Task objective
Rewrite the material below from its first line through the line containing "click(x=355, y=598)", replacing "timer" with "stopwatch" and leaving everything else unchanged.

Data for processing
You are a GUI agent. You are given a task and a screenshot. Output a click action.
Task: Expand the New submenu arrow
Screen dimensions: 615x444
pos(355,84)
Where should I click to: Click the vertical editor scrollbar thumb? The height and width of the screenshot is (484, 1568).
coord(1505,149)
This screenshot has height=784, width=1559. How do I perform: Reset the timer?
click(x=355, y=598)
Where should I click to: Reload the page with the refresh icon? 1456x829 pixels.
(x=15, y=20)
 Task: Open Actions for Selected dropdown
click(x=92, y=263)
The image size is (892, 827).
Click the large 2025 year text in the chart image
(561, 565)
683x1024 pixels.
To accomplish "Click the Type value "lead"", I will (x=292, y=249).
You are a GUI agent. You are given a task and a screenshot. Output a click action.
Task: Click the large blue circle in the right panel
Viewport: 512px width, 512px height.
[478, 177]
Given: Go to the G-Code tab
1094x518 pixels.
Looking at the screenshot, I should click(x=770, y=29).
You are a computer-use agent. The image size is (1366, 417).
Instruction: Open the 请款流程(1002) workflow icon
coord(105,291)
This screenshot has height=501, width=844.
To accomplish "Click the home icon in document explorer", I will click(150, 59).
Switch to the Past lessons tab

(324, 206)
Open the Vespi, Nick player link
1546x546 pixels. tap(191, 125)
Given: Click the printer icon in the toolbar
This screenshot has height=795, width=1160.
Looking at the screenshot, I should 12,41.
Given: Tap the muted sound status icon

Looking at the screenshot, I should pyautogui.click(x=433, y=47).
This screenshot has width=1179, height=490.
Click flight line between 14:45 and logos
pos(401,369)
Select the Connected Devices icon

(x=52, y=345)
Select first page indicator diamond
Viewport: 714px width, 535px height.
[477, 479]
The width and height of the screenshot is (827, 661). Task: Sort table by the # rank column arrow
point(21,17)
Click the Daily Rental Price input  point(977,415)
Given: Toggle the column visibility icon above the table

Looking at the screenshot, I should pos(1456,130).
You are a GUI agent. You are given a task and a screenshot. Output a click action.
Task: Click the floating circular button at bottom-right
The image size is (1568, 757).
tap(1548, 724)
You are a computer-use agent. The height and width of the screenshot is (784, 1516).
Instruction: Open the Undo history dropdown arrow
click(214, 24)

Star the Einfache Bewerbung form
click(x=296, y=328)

The reply
You are a GUI agent. You are given a task and a screenshot. Output a click action.
Task: Expand the New submenu arrow
Screen dimensions: 615x444
pos(355,84)
Where should I click to: Click the vertical editor scrollbar thumb? The height and width of the screenshot is (484, 1568).
coord(1505,149)
This screenshot has height=784, width=1559. How do I perform: Reset the stopwatch?
click(x=355, y=598)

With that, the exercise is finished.